The group cast Democrats as "competence versus chaos,” Executive Director Kim Rogers said, contrasting extreme views with assurances of fair election administration.

An ad in Nevada said Jim Marchant, the Republican nominee for secretary of state, wanted "to end early voting and vote by mail to control elections for himself and his allies" and promised that Democrat Cisco Aguilar “will make sure everyone’s vote is counted, regardless of their political party.”

The group spent $6 million in Nevada; Aguilar won by just over 23,000 votes.

It's a strategy the group expects to carry into 2024. Rogers said she hopes secretary of state contests will boost other Democrats in states like Missouri, Montana and West Virginia.

Last year, secretary of state candidates were the top vote-getters in Minnesota, Michigan and Massachusetts; in New Mexico, Arizona and Rhode Island, Democratic secretaries of state outperformed the winning Democratic governors.

Former President Donald speaks to a crowd a rally at the Montgomery County Fairgrounds on Saturday, Jan. 29, 2022 in Conroe, TX. President Trump has been holding rallies continuing his message of election fraud and the call for the election to be overturned.
Former President Donald Trump speaks at a rally at the Montgomery County Fairgrounds in Conroe, Texas, on Sunday.Sergio Flores / Anadolu Agency via Getty Images file

Democratic governors and attorneys general, too, pitched themselves as democracy defenders last year.
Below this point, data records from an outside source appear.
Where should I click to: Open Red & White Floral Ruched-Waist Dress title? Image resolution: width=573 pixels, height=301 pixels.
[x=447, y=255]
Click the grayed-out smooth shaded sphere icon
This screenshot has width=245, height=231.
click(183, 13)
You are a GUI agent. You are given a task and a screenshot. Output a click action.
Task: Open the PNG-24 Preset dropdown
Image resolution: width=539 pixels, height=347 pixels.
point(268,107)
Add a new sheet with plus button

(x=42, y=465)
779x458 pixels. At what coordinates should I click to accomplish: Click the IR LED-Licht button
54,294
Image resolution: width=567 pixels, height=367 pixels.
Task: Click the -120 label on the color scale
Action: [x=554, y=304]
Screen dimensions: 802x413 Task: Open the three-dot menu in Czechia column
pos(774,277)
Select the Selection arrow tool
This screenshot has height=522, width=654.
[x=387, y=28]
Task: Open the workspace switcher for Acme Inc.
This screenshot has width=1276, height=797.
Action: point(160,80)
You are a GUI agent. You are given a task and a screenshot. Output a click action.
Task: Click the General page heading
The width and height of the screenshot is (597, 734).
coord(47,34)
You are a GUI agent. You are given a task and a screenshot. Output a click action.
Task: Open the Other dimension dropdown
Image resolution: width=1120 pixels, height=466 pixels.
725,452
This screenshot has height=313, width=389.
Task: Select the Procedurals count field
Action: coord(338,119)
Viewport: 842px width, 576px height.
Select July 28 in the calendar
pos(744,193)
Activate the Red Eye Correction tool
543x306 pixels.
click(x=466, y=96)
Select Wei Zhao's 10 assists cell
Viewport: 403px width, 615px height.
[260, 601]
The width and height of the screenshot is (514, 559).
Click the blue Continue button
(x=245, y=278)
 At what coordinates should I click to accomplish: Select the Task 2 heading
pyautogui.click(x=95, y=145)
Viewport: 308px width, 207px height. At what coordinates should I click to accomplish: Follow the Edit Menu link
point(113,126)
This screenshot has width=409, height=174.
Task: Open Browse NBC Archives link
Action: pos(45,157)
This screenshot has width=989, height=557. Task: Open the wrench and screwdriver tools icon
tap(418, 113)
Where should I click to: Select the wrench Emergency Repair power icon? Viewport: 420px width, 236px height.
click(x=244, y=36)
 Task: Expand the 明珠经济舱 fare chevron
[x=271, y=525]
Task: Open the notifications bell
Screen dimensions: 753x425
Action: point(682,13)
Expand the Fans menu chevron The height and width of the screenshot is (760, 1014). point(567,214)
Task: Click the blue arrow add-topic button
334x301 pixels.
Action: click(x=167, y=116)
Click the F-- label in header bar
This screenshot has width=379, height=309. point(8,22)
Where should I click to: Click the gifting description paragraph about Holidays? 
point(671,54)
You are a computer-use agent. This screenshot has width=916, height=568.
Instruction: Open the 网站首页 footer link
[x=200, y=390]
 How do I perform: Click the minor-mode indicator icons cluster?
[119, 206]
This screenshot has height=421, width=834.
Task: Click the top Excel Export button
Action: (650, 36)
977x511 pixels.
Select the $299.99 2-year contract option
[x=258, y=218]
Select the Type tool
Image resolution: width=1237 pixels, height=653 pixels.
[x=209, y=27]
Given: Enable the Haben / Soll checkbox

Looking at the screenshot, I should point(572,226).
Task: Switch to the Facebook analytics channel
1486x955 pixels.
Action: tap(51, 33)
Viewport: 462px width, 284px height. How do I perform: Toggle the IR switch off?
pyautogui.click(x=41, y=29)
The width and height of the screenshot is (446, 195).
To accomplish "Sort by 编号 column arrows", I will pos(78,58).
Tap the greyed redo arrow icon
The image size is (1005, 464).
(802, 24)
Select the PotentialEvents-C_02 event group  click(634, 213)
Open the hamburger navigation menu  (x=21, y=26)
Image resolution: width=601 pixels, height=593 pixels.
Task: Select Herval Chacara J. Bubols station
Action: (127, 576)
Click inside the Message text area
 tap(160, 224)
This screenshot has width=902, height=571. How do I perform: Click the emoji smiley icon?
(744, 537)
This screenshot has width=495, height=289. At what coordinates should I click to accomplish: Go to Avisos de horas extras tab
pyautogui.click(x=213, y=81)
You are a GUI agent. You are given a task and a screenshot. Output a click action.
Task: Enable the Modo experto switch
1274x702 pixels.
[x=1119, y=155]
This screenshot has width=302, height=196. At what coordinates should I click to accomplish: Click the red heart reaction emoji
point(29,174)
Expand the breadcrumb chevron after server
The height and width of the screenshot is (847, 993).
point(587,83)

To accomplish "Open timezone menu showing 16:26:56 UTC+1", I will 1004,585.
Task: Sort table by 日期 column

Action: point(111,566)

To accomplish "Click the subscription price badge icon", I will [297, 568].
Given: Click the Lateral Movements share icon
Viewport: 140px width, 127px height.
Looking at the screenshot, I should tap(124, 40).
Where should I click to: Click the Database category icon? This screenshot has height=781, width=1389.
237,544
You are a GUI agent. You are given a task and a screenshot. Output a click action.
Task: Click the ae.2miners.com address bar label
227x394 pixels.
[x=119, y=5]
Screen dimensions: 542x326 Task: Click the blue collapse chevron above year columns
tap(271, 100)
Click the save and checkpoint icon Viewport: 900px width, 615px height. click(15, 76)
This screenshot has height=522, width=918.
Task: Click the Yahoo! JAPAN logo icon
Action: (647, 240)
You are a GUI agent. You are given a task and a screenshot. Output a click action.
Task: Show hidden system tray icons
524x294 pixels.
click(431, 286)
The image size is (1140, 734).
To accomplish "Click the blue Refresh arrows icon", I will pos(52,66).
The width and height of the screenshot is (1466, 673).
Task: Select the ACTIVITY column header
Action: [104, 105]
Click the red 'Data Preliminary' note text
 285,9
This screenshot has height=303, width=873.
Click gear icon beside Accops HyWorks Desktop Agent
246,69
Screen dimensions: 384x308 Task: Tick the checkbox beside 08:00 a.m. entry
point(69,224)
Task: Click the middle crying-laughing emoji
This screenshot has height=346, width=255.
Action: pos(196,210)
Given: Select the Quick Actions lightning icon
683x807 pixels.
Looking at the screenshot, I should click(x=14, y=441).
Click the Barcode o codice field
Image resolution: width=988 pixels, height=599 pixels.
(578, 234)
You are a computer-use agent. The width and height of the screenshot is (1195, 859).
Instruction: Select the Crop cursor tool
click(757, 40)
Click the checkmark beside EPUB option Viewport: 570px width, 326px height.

President Joe Biden personally campaigned on the issue throughout the year. In November, he called on voters to reject voter intimidation and political violence.

“My fellow Americans, we’re facing a defining moment, an inflection point,” he said then. “Our democracy is under threat.”

The speech raised eyebrows on the left and incited mockery on the right — how could the sitting president be talking about anything other than the economy five days before the midterms? — but exit polling would later show democracy was a top issue for voters in November, right alongside inflation, and denialism was dealt a hearty blow in state after state. 

“It wasn’t a winning political strategy in 2022,” Simon said. “That might go a long way towards muting — not eliminating but muting — some of those same tactics in 2024.”

Still, some of the wins were razor thin.

“It’s good that Arizona can get an attorney general who is not an election denier by 250 votes and ... a governor who believes in free and fair elections by 1%,” said David Levine, an elections expert at the Alliance for Securing Democracy. "But it tells you just how close some of these things are."

Levine also warned that some threats may not be homegrown, as foreign adversaries continue to try to influence U.S. elections, and he said polarization around election administration may make it harder for the U.S. to fight off such efforts.

A ‘blueprint’ for 2024

Officials and onlookers said next year’s election is bound to draw more interest and higher stakes, particularly with Trump running again.

“Not having sort of the election denier-in-chief claiming that his own election was stolen — that is a significant” part of why 2022 ran more smoothly, said New Mexico Secretary of State Maggie Toulouse Oliver, a Democrat.

Rogers said she expects Democratic secretaries of state will be key messengers of accurate information about elections, a counterweight to Trump, who may well be on the ballot in 2024.

Since 2020, voter education and myth-busting have become an enormous part of election officials' work.

"In the states, we have gotten better about pre-bunking, debunking, quickly responding to mis- and disinformation," Toulouse Oliver said, adding it takes a huge amount of energy and time that she wishes were being dedicated to improving elections.

Simon said he’ll be focusing on relentless voter education in Minnesota, which he said undermines bad-faith pitches.

“I think 2022 gave us a really good blueprint for how we can minimize if not eliminate some of those threats,” he said. "Transparency is really effective. Once people see or come to understand how the system really works, they inevitably come away with a lot more confidence."